The problem statement defines the intent of the customer in evaluating the products in the market, and each circle highlights a particular lens on how that customer loosely groups those products. It is humbling (and frustrating) to evaluate your product this way because it forces you to assess it through their eyes. In doing so, you realize that many customers don’t view the market — including your product — the way you think they should.

This discomforting realization is a good thing because it allows you to be proactive in problem-solving an anchor-based approach for reaching that customer. For example, the deeper into a given lens a product is positioned, the easier it is for the customer to understand it because it clearly matches preconceived reference points. But for the same reason, it could also make it more difficult for that product (especially if it’s new) to stand out amongst others in that lens.

No Intersection vs. Simple Intersection vs. Complex Intersection

Conversely, products that are positioned at the intersection of lenses have more potential to stand out, but can be more difficult for customers to understand because of a muddier connection to their existing reference points. I find products that intersect more than two lenses particularly fascinating because there is both an amazing amount of potential in building a product that solves the customer’s problem by interweaving different types of solutions, but also an amazing amount of risk of confusing the customer — whether through convoluted messaging or an incoherent set of product features.

Four Hundred Features — Dilbert

Key Questions

When I’m discussing market positioning using the Customer Lens diagram, I ask the following questions:

  • What are the lenses our customers use in this market? How do we know?
  • Where are we honestly positioned right now? Where would we like to be?
  • What do we need to believe for us to think this new positioning can work?
  • Does our current feature-set support this new positioning?
  • How can we message this new positioning concisely and authentically?

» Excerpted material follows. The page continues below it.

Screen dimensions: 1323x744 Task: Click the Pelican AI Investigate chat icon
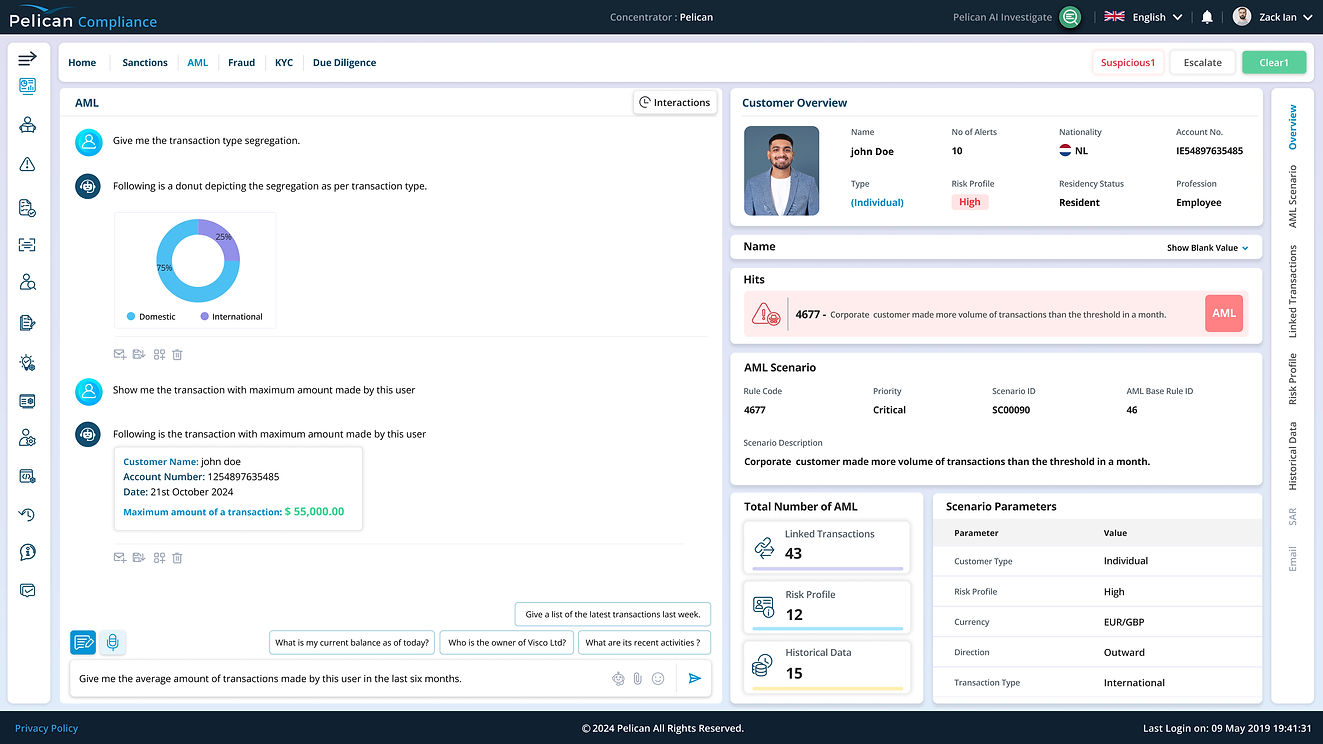coord(1070,17)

One last question that deserves special mention is:

What lens from another market could we potentially connect to the user’s problem?

For example, at Door to Door Organics (DTDO), we built an alpha product that we pitched as “Stitch Fix for Groceries.” It proved both understandable and intriguing to our core demographic since it connected their clothing subscription market lens to their online grocery shopping problem. It shouldn’t be surprising that this technique is quite popular among startups looking to enter new markets with familiar approaches.

Ultimately, we better understand our product’s positioning by making hypotheses and testing them. As such, these types of diagrams are best used as a way to a) develop a hypothesis to test and b) communicate findings. I hope that you find the Customer Lens diagram useful in that regard, and I’d love to hear of other tools you like that serve a similar purpose!